Requirement:
One number is the whole answer: the tally of lines in the records below that contain "Given".

The records:
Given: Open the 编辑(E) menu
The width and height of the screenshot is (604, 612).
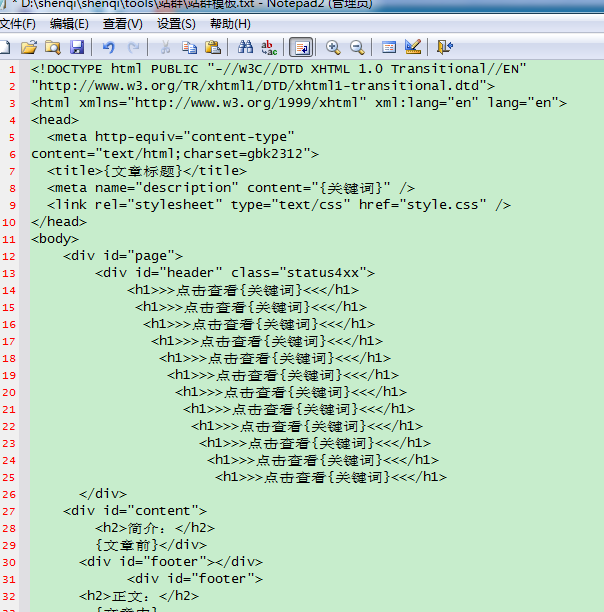Looking at the screenshot, I should [69, 23].
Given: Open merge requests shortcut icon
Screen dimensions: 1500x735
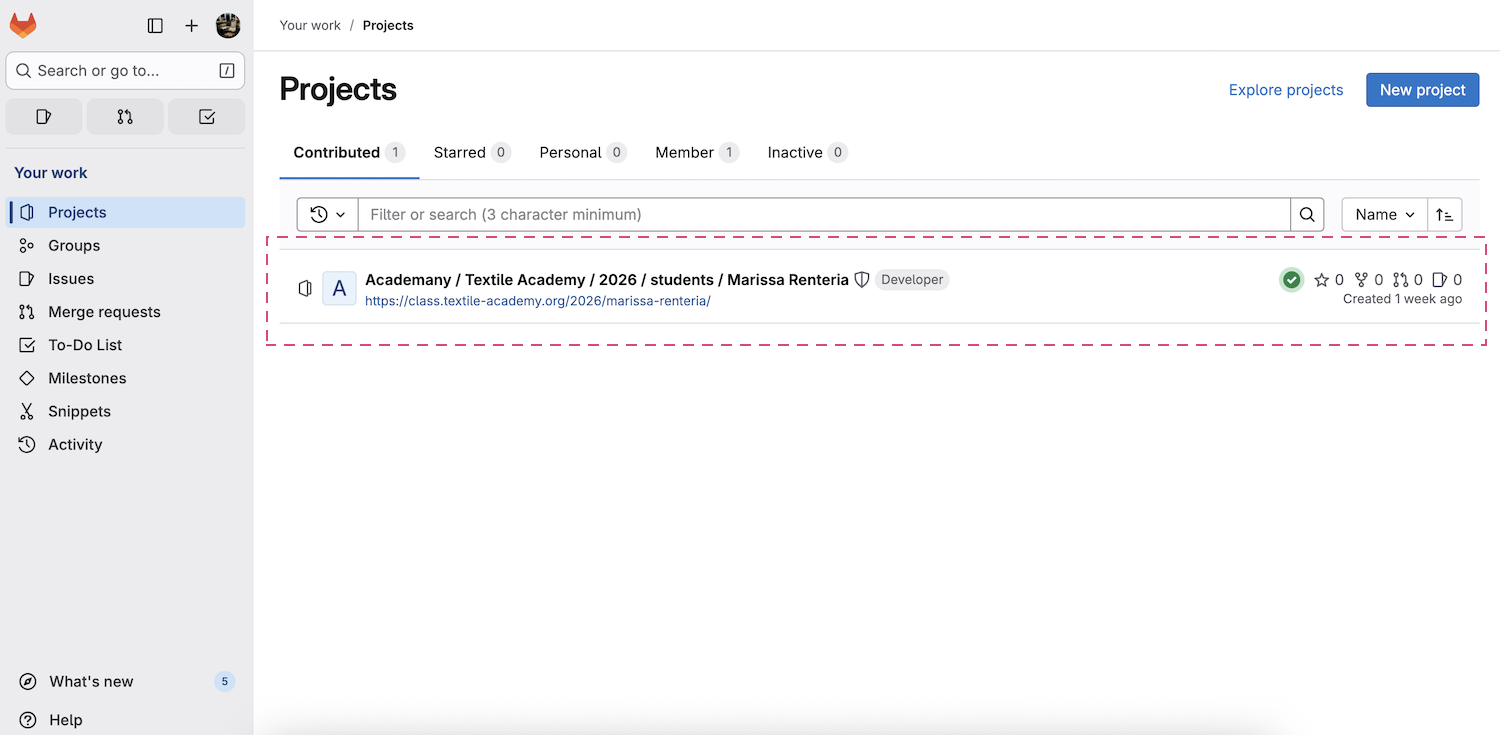Looking at the screenshot, I should click(125, 117).
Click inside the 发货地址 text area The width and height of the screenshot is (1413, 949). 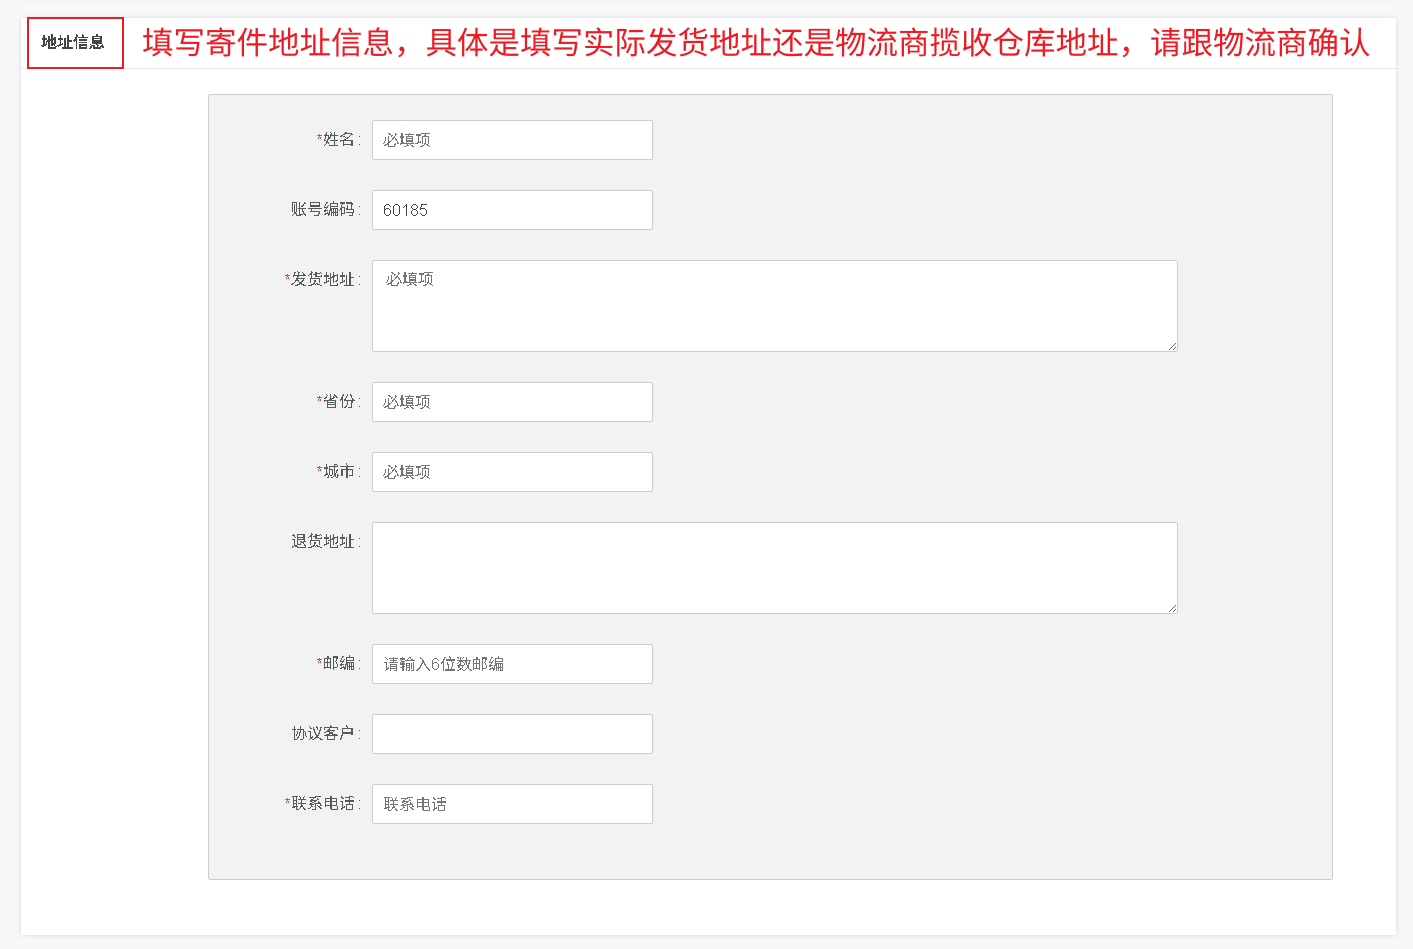coord(774,306)
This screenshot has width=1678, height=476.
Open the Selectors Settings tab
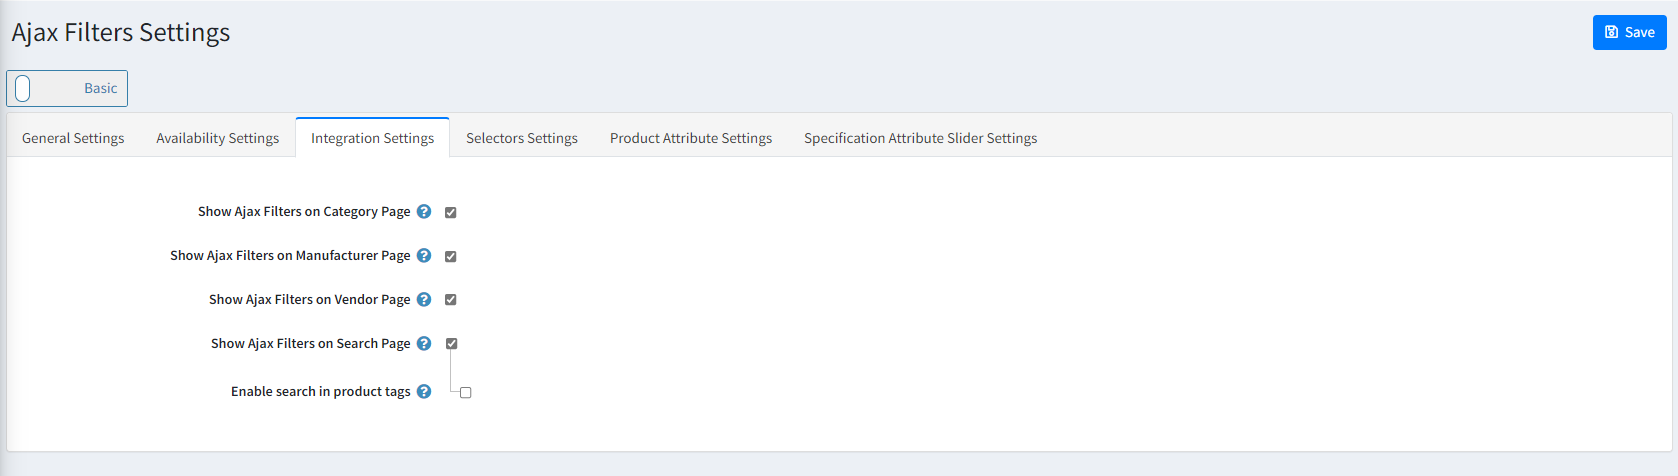click(522, 138)
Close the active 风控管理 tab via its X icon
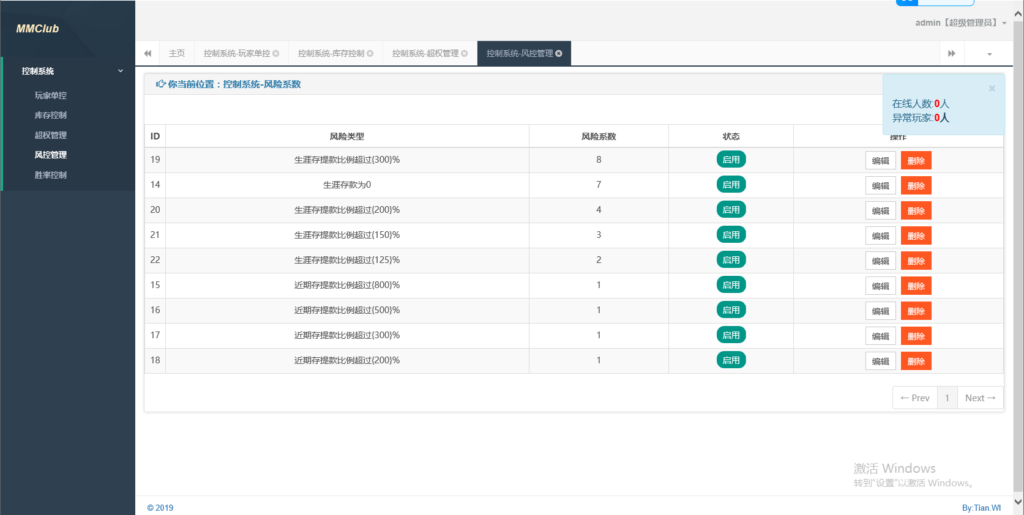 pos(558,53)
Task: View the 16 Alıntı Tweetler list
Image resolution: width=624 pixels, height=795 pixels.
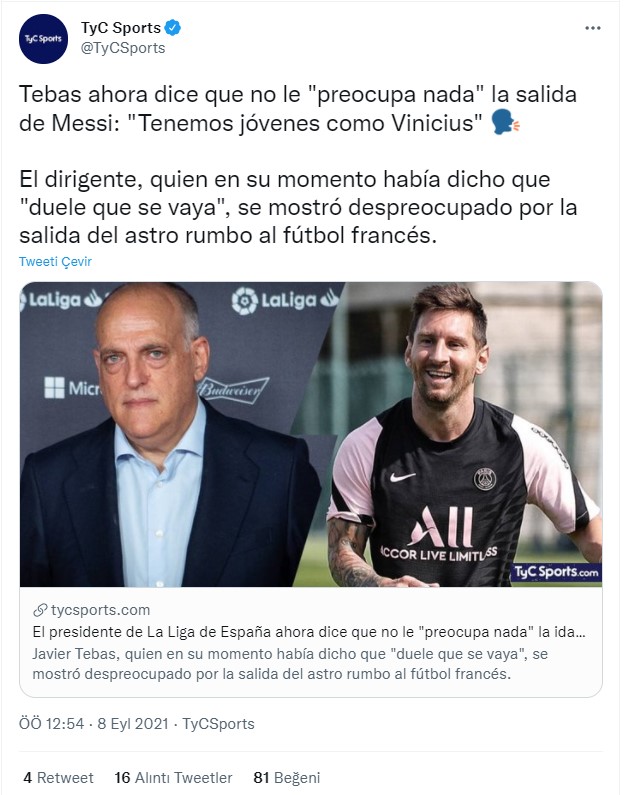Action: point(173,778)
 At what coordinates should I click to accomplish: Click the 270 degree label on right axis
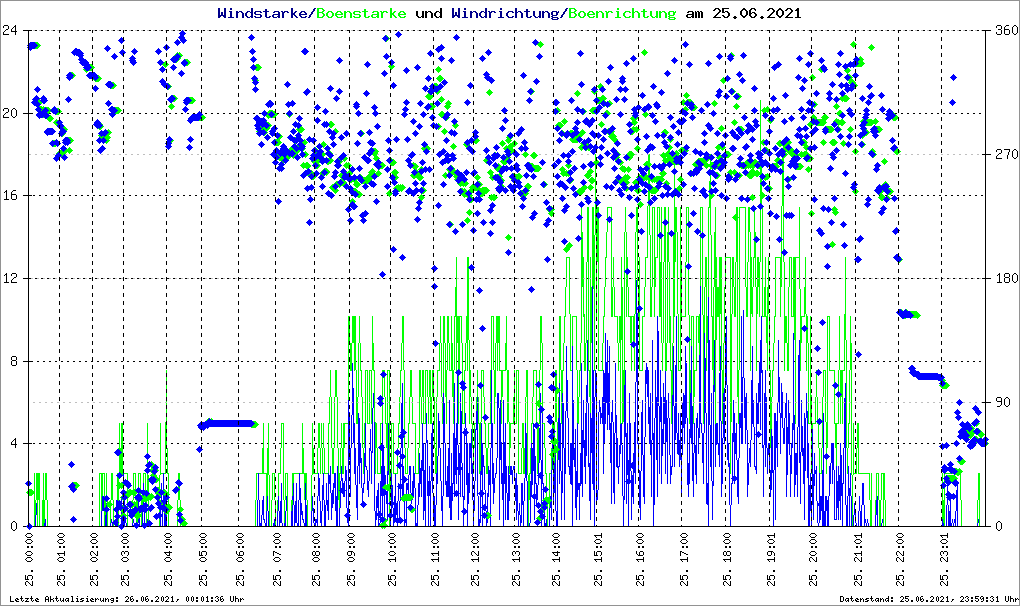pyautogui.click(x=1001, y=154)
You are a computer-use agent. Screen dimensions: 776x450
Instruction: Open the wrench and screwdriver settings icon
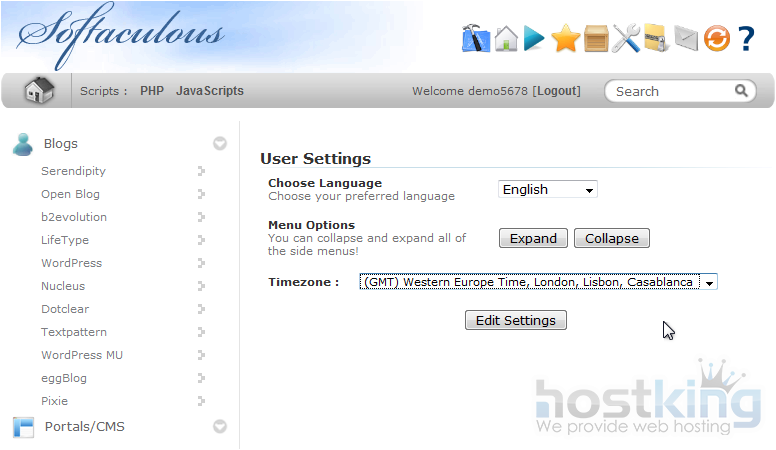pyautogui.click(x=626, y=39)
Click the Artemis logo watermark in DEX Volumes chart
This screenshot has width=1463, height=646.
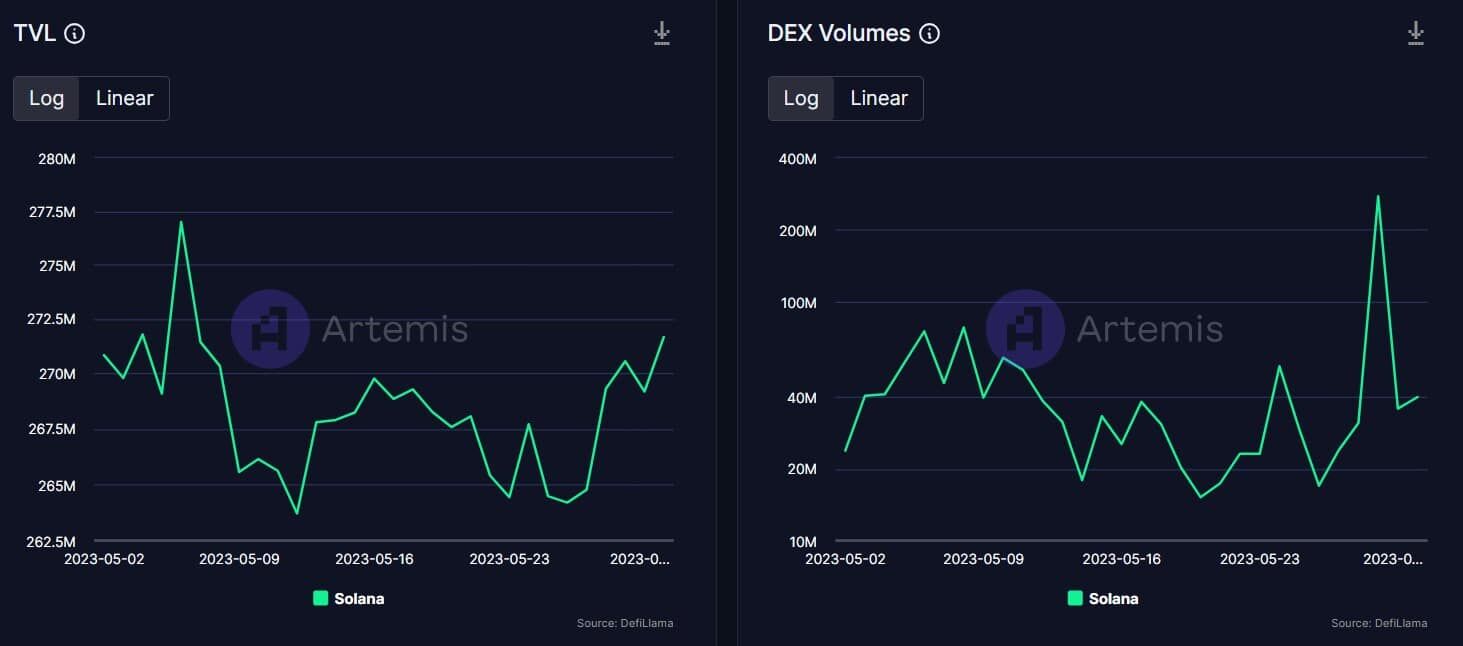pos(1025,328)
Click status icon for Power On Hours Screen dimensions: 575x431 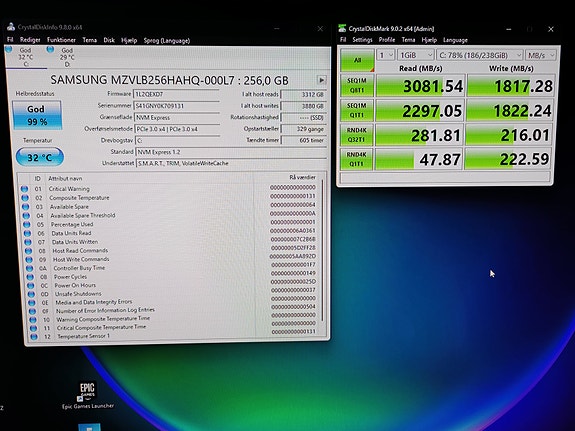30,285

Written response:
2